(Element and text location data)
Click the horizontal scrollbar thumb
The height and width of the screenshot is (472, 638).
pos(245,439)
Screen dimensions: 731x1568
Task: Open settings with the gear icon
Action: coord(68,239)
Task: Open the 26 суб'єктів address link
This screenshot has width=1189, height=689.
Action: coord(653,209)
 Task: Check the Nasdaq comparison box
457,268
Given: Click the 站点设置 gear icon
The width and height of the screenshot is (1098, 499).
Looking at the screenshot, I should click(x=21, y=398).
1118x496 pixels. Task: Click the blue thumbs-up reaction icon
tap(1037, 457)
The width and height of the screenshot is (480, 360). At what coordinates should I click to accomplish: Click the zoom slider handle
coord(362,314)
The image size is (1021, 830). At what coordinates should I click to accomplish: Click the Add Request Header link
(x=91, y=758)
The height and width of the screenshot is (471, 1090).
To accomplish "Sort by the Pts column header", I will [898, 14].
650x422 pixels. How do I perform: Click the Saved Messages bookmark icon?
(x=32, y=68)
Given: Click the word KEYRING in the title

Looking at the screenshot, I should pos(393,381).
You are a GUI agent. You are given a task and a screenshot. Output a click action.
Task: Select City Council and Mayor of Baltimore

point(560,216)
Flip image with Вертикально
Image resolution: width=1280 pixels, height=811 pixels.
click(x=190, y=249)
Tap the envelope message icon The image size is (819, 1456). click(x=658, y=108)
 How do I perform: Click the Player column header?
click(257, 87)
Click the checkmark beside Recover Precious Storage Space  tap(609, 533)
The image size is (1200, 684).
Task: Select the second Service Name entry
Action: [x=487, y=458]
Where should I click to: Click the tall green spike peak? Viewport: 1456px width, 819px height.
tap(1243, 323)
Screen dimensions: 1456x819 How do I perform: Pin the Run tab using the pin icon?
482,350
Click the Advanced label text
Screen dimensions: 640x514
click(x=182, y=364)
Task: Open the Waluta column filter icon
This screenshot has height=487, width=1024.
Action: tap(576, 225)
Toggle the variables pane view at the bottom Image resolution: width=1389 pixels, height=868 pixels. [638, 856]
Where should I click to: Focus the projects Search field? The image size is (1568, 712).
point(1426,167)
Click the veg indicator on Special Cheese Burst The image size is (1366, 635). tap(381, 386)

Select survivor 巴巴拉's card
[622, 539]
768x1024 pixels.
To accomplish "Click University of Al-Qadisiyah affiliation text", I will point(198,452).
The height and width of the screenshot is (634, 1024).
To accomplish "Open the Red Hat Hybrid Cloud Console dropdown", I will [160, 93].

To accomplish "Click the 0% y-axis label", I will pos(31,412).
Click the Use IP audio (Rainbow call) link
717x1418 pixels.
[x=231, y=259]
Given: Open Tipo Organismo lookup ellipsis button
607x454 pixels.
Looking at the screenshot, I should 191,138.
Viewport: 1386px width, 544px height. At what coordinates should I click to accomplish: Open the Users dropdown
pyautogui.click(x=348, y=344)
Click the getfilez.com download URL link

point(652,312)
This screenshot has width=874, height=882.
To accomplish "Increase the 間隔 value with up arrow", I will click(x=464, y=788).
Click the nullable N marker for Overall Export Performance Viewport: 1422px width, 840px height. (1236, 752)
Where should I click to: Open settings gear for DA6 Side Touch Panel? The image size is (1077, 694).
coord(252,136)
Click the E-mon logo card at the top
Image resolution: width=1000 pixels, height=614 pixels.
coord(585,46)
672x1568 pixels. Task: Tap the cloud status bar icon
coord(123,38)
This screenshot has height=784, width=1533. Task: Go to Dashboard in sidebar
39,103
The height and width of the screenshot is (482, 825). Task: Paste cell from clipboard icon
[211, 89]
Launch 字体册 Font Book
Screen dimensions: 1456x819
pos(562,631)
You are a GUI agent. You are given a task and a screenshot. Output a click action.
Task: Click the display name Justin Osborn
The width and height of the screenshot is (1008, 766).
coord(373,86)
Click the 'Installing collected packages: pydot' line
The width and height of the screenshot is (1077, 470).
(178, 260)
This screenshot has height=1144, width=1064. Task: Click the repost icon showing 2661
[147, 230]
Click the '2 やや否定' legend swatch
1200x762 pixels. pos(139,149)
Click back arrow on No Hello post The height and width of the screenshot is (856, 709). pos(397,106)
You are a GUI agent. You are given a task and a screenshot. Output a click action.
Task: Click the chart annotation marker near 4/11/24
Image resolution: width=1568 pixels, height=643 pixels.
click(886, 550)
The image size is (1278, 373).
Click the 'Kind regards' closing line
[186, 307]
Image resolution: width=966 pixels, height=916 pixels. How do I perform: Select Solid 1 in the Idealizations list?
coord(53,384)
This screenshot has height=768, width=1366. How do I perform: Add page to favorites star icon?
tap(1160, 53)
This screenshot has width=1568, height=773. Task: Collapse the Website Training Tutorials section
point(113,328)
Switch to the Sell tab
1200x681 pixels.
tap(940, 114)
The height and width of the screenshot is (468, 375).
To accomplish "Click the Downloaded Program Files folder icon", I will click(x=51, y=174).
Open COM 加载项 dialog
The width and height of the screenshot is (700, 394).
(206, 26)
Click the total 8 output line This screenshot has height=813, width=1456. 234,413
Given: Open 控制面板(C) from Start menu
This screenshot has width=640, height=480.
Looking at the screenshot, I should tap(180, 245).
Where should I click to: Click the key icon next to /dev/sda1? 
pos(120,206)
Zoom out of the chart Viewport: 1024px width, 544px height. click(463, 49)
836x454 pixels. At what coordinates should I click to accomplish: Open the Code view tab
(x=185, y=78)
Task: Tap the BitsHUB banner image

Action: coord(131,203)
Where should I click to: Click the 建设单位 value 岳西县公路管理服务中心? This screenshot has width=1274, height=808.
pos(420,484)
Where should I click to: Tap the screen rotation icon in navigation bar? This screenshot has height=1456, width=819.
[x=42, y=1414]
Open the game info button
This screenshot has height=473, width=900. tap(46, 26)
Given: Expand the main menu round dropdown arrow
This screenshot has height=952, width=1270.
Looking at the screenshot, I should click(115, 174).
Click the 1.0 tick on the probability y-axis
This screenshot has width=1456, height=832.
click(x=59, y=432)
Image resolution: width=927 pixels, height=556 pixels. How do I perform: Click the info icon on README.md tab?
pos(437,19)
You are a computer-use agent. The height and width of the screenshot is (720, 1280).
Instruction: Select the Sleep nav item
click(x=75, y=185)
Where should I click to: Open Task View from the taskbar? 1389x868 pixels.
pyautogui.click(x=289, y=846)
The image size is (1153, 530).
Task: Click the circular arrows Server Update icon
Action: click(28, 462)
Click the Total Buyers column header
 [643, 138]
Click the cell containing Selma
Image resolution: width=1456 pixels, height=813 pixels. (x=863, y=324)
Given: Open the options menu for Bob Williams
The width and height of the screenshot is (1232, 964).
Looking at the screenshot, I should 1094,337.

BRIEF. Locate every line in the records above that contains the word "cell", and copy each of those lines.

EXERCISE ANSWER.
The height and width of the screenshot is (482, 825). Task: Paste cell from clipboard icon
Click the cell containing Selma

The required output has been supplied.